* YOUR ASSIGNMENT: The reply to the records below should contain exactly the lines from the line with "You are a computer-use" through the line with "Select the Eraser", and nothing besides.
--- SOURCE DATA Enclosed Below ---
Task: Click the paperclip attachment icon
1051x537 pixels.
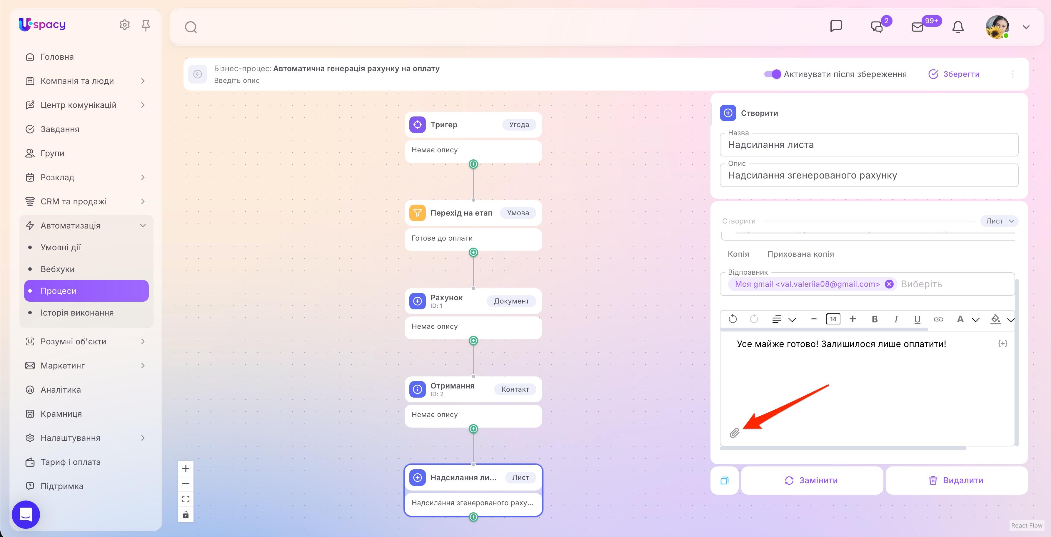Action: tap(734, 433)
--- End of Enclosed SOURCE DATA ---
--- SOURCE DATA Enclosed Below ---
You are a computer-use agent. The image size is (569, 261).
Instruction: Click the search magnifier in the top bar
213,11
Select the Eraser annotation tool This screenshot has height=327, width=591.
--- End of Enclosed SOURCE DATA ---
--- SOURCE DATA Enclosed Below ---
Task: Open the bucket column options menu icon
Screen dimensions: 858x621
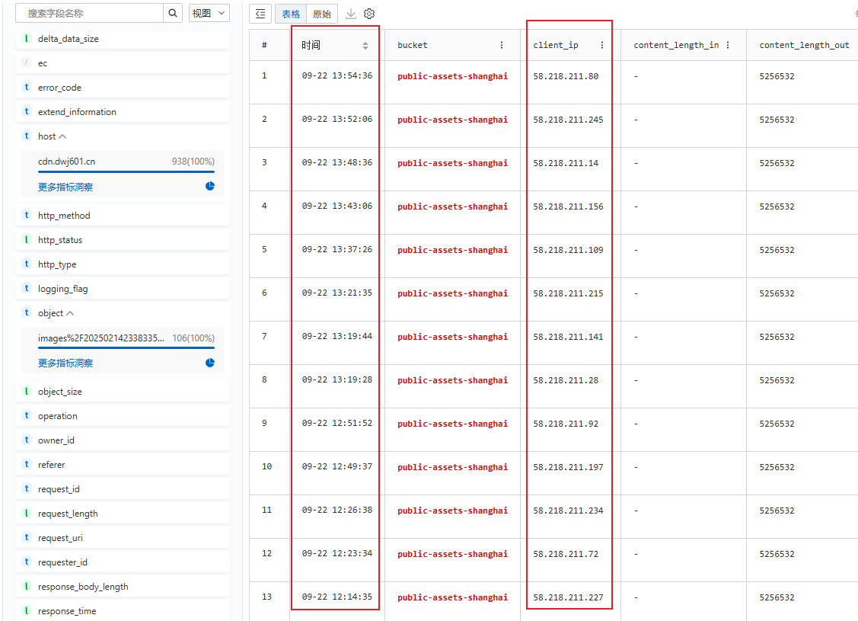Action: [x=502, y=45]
--- End of Enclosed SOURCE DATA ---
* RESULT OF THIS TASK:
You are a computer-use agent. The image size is (569, 261).
Instruction: Click the search magnifier in the top bar
213,11
Select the Eraser annotation tool This screenshot has height=327, width=591.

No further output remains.